Türkiye yapısal anlamda değişim konusunda 16 Nisan referandumu ile tercihini yaptı. Bir kapı araladı. Bu tercih temel olarak yönetim sistemi konusundadır.  Yani şeklidir. Bu değişim-dönüşüm tercihinin siyasal alanda da karşılığını bulması kaçınılmazdır. Toplumun asıl beklentisi odur.

Bugün bütün siyasal yapılar içinde değişim hareketleri vardır. Fakat bu hareketler kendini ispatlama umut olma yolunda değillerdir. Yeni siyasal kurumlara dönüşme imkânları da bulunmamaktadır.
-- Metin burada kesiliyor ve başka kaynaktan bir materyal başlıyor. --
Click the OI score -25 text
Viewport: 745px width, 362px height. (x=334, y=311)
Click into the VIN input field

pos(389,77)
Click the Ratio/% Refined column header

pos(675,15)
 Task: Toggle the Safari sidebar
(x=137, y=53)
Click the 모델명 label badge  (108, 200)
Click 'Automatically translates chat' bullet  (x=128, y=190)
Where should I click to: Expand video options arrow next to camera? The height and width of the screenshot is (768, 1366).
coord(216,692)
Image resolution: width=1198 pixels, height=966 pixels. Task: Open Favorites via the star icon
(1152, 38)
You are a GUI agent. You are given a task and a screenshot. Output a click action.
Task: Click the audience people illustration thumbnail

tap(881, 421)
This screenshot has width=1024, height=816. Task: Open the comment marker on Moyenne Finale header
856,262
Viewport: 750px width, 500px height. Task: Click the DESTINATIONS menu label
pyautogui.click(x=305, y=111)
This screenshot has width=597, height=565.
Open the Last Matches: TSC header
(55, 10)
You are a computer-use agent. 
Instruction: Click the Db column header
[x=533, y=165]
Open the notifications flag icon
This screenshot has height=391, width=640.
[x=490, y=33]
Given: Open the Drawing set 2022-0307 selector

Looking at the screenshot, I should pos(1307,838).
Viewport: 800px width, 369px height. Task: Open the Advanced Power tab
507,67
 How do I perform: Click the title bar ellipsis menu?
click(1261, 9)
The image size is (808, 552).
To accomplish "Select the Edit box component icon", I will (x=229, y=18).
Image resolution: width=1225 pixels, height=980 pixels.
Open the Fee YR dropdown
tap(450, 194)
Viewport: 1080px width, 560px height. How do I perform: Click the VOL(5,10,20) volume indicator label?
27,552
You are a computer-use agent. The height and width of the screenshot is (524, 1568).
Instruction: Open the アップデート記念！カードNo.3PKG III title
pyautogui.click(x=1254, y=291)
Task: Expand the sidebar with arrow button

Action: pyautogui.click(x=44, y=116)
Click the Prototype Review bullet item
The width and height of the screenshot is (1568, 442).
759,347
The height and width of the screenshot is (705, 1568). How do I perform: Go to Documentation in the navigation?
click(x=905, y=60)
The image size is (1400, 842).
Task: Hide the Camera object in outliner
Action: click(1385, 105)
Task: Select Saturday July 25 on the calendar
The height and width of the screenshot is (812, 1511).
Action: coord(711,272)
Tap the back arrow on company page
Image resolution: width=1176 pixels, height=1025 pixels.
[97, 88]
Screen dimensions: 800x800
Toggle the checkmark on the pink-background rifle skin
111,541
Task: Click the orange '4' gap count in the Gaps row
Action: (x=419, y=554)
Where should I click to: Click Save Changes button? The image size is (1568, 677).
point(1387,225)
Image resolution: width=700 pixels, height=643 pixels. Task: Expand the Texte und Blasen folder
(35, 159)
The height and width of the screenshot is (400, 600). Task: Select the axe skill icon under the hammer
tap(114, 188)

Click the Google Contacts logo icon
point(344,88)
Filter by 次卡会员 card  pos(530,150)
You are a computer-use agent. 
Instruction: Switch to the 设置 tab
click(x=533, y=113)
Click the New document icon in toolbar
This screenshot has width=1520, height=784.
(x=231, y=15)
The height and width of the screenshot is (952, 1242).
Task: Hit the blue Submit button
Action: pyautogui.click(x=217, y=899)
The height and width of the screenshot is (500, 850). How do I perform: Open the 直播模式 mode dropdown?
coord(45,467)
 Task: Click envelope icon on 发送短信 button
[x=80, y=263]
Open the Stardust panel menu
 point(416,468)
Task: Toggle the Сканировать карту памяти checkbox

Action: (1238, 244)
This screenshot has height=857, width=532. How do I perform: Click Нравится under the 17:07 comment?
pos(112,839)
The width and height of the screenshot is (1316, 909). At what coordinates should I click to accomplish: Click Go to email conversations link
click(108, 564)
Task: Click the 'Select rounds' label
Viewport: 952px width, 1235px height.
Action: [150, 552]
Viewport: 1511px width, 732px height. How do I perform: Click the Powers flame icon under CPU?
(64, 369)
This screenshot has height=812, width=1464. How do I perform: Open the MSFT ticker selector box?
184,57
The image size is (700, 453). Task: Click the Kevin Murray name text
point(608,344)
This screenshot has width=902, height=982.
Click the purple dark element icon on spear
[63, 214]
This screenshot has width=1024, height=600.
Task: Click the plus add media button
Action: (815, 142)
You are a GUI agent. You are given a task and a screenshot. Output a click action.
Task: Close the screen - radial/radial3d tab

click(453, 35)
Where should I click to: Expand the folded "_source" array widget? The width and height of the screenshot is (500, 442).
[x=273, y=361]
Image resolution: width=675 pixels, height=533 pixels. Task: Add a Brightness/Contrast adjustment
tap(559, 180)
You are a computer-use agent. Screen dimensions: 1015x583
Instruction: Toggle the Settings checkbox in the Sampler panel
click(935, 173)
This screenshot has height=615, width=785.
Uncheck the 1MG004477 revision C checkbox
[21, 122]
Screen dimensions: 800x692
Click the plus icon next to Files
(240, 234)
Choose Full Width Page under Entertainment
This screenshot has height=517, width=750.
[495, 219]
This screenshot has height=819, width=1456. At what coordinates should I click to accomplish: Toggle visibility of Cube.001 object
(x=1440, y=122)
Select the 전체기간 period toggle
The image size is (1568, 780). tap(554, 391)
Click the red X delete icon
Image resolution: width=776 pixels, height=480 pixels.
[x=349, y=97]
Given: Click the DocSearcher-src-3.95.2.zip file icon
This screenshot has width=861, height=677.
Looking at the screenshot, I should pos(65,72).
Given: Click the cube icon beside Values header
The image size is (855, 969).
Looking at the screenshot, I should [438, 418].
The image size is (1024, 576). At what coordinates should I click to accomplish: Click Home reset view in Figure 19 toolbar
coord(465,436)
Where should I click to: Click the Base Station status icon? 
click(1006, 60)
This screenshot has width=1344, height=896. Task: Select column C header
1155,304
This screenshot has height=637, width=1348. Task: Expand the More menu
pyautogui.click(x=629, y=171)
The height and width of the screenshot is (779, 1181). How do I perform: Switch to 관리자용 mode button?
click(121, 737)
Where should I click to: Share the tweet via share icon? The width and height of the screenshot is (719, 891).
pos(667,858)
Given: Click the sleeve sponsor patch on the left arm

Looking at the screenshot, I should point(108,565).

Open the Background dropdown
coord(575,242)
Toplumdaki bu değişim ve dönüşüm ihtiyacına cevap vermesi için yine  tek potansiyelin 15 yıllık yıpranmışlığına rağmen AK Parti olduğu görülmektedir. Daha doğrusu Recep Tayyip Erdoğan'dan beklenmektedir. Referandumdan çıkan asıl sonuç asıl budur.

İşte bu noktada AK Parti ve Recep Tayyip Erdoğan'ın yenileşme-değişim çerçevesindeki anlayışı tavırları belirleyici olacaktır. YSK referandum kesin sonuçlarını açıkladı. Türkiye'nin değişim ve dönüşüm tercihi onaylandı.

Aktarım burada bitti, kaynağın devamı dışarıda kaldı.